A peça retrata o período de 1958-59 (anos
da fase denominada “anos do classicismo” na trajetória do artista) no qual
Rothko trabalha na produção dos murais do restaurante Four Seasons, em Nova
Iorque, no lendário Edifício Seagram (1958), um marco da arquitetura moderna
projetado por Mies van der Rohe e Philip Johnson. A encomenda milionária
torna-se o centro nevrálgico das inquietações do artista que oscila entre a
cooptação a um projeto de mercado, onde os seus murais seriam objetos apenas de
decoração e de luxúria, e a manutenção de uma presença romântica fidedigna ao
seu ideário estético e político. Rothko fazia questão de ter controle absoluto
tanto do lugar de suas obras quanto de quem as via. O observador precisava,
segundo ele, se relacionar tanto de forma física quanto emocional com a obra de
arte. No restaurante as pinturas seriam disputadas por movimentos, falas, goles,
mastigações e sons inoportunos. O artista deveria ser autônomo como a própria arte
(pintura): “deixa a pintura fazer o seu trabalho”, dizia ele.

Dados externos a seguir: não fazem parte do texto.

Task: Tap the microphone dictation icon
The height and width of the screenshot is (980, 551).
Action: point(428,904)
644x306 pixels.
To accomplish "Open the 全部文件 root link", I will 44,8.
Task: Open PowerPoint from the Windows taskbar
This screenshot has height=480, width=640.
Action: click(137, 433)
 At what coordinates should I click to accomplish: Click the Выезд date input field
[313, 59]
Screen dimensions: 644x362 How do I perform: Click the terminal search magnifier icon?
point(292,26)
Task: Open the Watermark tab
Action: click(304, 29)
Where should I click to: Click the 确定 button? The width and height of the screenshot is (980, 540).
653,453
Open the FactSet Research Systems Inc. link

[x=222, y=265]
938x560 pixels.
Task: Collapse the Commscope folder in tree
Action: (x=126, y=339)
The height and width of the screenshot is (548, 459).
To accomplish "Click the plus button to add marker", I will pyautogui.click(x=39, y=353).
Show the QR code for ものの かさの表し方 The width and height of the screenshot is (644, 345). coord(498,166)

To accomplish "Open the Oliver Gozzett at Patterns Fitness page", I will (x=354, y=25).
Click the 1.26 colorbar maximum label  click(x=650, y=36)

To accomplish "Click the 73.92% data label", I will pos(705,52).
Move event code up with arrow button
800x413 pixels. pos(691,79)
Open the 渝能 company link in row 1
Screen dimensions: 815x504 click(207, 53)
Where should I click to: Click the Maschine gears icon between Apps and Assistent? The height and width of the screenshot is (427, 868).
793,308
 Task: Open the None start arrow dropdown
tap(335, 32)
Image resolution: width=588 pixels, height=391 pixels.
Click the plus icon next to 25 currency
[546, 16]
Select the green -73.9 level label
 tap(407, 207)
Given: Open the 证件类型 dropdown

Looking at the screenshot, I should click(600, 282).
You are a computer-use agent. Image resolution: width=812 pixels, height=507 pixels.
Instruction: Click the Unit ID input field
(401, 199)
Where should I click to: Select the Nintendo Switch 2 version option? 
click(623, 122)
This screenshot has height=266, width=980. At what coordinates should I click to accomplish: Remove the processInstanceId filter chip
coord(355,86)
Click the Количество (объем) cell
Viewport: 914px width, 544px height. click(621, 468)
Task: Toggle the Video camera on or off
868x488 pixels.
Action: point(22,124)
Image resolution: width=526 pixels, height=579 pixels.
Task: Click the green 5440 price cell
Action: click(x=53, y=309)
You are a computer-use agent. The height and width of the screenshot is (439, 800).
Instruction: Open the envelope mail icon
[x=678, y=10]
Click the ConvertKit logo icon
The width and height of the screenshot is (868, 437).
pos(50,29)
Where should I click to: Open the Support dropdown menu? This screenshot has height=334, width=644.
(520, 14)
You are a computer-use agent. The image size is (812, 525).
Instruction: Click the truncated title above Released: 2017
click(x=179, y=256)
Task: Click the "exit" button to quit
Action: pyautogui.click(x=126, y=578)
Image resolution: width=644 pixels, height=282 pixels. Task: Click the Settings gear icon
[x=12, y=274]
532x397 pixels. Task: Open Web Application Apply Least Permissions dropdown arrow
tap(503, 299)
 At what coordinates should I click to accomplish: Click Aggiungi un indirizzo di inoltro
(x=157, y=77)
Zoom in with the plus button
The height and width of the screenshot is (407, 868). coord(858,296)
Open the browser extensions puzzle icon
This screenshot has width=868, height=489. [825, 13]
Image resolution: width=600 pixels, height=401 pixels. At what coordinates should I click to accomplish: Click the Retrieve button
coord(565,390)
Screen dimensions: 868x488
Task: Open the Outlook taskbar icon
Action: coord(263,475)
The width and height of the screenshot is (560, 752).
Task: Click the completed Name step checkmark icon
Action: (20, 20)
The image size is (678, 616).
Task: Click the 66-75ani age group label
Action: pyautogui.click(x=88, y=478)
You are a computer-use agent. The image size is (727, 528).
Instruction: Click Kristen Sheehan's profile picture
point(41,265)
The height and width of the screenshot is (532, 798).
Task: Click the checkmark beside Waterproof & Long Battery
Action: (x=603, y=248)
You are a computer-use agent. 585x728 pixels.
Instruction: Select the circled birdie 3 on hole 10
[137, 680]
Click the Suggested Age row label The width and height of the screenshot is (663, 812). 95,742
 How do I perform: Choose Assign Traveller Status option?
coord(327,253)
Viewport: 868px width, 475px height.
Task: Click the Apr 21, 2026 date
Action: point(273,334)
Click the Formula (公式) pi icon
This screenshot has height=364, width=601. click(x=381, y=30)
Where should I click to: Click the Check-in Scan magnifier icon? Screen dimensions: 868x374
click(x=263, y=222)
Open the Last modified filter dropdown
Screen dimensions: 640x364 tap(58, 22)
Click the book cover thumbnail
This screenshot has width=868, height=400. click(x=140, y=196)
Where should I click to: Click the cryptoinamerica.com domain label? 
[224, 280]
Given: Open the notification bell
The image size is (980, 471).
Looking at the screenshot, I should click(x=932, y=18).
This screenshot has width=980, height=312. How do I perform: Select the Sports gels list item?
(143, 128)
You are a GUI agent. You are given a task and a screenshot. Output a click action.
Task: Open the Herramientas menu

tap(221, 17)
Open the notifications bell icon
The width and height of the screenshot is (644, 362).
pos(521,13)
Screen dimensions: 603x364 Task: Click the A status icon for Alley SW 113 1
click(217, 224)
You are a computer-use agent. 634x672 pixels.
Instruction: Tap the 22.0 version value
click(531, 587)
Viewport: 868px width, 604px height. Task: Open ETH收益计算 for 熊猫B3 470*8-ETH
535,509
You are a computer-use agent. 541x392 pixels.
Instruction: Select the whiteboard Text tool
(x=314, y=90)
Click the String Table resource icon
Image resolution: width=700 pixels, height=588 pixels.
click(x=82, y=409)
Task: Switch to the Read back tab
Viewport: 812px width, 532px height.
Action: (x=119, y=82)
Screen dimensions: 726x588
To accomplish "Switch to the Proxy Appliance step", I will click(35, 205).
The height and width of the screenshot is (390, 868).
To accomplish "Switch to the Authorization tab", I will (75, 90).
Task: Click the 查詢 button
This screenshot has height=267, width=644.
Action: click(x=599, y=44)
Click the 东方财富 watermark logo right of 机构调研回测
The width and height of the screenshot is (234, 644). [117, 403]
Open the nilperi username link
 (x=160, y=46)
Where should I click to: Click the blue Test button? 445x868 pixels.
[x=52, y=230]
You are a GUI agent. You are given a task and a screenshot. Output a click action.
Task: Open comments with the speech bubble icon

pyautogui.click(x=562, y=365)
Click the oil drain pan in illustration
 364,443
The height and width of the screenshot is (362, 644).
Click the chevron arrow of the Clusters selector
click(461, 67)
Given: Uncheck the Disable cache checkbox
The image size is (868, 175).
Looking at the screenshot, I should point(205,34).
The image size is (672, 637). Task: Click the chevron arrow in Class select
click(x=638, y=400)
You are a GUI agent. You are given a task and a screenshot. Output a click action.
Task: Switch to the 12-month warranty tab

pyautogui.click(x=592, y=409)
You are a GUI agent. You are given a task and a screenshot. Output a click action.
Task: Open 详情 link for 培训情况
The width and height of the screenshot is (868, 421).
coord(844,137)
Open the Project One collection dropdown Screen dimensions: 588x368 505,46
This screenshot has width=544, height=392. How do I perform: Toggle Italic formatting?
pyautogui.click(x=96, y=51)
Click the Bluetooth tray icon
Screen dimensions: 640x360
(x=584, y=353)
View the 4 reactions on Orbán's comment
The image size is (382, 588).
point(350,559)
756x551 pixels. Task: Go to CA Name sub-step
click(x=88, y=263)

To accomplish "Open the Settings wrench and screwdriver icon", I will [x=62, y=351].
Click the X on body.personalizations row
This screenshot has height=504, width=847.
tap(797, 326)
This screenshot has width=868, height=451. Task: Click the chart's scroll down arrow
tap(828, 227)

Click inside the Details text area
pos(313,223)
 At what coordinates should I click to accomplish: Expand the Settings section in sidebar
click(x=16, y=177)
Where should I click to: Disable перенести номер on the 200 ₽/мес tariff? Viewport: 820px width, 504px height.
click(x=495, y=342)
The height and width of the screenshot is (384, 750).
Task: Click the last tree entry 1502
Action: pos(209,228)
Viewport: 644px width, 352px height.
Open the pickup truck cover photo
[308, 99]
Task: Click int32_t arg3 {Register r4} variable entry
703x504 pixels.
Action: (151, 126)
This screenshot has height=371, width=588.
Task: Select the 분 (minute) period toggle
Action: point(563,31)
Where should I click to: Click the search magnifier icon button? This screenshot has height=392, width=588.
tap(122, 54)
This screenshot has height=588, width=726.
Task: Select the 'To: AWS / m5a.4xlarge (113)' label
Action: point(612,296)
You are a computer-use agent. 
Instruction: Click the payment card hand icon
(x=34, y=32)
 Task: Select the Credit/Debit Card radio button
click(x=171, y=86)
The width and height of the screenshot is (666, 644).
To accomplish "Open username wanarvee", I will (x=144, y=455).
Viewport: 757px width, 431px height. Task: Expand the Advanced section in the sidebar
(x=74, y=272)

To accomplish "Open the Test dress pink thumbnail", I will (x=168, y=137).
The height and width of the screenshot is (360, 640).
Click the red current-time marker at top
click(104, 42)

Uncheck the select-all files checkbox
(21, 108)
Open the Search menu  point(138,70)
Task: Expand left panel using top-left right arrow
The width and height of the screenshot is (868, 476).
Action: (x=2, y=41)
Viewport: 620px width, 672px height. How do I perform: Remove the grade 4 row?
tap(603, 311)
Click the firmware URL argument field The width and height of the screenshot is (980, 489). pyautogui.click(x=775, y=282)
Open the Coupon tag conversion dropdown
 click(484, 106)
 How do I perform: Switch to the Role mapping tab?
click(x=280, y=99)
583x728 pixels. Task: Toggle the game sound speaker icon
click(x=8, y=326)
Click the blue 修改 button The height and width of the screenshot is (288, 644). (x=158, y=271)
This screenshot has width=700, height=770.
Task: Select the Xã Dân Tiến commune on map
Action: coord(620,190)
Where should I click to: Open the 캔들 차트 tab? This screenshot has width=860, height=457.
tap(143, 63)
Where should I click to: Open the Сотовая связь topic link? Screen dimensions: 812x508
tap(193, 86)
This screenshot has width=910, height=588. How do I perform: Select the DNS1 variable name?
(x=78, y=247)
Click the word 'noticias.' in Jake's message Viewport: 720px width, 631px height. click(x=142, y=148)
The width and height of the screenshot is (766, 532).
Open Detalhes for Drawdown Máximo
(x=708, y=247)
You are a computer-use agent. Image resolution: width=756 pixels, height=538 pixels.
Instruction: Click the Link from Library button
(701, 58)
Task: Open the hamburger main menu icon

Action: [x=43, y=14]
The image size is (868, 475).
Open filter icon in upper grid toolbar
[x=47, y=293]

A relação de mestre (Rothko) e
discípulo/assistente (Ken) - ou pai e filho -, mostram a importância do embate
entre gerações, talentos e experiências de vida no reposicionamento diante de
situações que comprometem a mente obcecada do artista. Rothko desiste da
encomenda e devolve o dinheiro a partir de um processo de constantes questionamentos
e, por fim, sob aplausos por parte de Ken. “Nada deve se interpor entre a minha
pintura e o observador” pensava o artista. O preto não engoliu o vermelho, mas
Rothko ficou mais pobre.
O espectador acompanha cada cena diante
da técnica teatral empreendida para levá-lo a um lugar de possibilidades
infinitas do olhar, da extensa gama de vermelhos vistos e ainda não vistos. O
ritmo cênico pontuado por um discurso pertinente à cena contemporânea (talvez
de um romantismo fora de época ou nunca existente diante de um mercado de arte
selvagem) e o rigor plástico fazem do espectador um aliado do drama vivido pelo
artista, pelos artistas imbuídos por um ideal. A experiência de uma geração, um
momento artístico sob uma outra lógica, é explicitado na cena final na qual
Rothko fala para Ken: “Quando eu tinha a sua idade, arte era uma coisa
solitária: sem galerias, sem coleções, sem críticos, sem dinheiro. Nós não
tínhamos mentores. Nós não tínhamos pais. Nós estávamos sozinhos. Mas era um
grande tempo, porque nós não tínhamos nada a perder e uma visão a ganhar”.
A metamorfose do olhar diante do
vermelho percorre mais do que as quatro estações de Vivaldi. Um olhar atento balbucia,
mas não tarda a percorrer os caminhos do infinito diante dos campos de cor. O
coração sente o que um olhar entregue conseguiu conquistar a partir de embates estéticos
e éticos de um artista em processo de insurreição.